**WHAT THE EXERCISE ASKS**.
Down to the last line, restate the listing below exactly.

++++

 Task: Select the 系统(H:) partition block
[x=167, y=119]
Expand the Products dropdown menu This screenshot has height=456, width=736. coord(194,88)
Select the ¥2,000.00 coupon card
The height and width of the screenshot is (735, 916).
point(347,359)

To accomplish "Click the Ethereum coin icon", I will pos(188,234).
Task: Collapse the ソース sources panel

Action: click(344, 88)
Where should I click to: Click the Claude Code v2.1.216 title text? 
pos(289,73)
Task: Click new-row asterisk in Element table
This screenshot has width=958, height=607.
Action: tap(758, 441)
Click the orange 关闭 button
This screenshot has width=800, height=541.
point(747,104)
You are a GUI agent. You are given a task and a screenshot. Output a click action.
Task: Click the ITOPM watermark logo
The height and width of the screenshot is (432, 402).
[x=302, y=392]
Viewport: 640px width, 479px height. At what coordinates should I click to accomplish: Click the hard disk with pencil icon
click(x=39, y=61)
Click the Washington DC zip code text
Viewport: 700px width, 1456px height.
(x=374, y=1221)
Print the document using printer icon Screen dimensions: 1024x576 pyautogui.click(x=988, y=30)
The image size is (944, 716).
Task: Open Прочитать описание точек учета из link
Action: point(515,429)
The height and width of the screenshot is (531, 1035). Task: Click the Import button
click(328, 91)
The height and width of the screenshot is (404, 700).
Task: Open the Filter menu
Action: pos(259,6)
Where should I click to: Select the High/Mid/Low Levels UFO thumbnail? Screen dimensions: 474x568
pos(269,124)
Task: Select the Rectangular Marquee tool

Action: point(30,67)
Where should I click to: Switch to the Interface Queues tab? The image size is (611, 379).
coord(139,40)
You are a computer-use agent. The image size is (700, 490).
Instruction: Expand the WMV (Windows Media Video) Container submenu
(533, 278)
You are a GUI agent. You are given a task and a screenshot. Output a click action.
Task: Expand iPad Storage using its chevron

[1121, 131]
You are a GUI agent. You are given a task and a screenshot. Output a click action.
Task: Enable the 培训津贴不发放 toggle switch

++++

**SOLUTION TO THE EXERCISE**.
 Task: Select the 系统(H:) partition block
[x=167, y=119]
Expand the Products dropdown menu This screenshot has height=456, width=736. coord(194,88)
Select the ¥2,000.00 coupon card
The height and width of the screenshot is (735, 916).
point(347,359)

To accomplish "Click the Ethereum coin icon", I will pos(188,234).
Task: Collapse the ソース sources panel

Action: click(344, 88)
Where should I click to: Click the Claude Code v2.1.216 title text? 
pos(289,73)
Task: Click new-row asterisk in Element table
This screenshot has width=958, height=607.
Action: tap(758, 441)
Click the orange 关闭 button
This screenshot has width=800, height=541.
point(747,104)
You are a GUI agent. You are given a task and a screenshot. Output a click action.
Task: Click the ITOPM watermark logo
The height and width of the screenshot is (432, 402).
[x=302, y=392]
Viewport: 640px width, 479px height. At what coordinates should I click to accomplish: Click the hard disk with pencil icon
click(x=39, y=61)
Click the Washington DC zip code text
Viewport: 700px width, 1456px height.
(x=374, y=1221)
Print the document using printer icon Screen dimensions: 1024x576 pyautogui.click(x=988, y=30)
The image size is (944, 716).
Task: Open Прочитать описание точек учета из link
Action: point(515,429)
The height and width of the screenshot is (531, 1035). Task: Click the Import button
click(328, 91)
The height and width of the screenshot is (404, 700).
Task: Open the Filter menu
Action: pos(259,6)
Where should I click to: Select the High/Mid/Low Levels UFO thumbnail? Screen dimensions: 474x568
pos(269,124)
Task: Select the Rectangular Marquee tool

Action: point(30,67)
Where should I click to: Switch to the Interface Queues tab? The image size is (611, 379).
coord(139,40)
You are a computer-use agent. The image size is (700, 490).
Instruction: Expand the WMV (Windows Media Video) Container submenu
(533, 278)
You are a GUI agent. You are given a task and a screenshot. Output a click action.
Task: Expand iPad Storage using its chevron

[1121, 131]
You are a GUI agent. You are given a task and a screenshot. Output a click action.
Task: Enable the 培训津贴不发放 toggle switch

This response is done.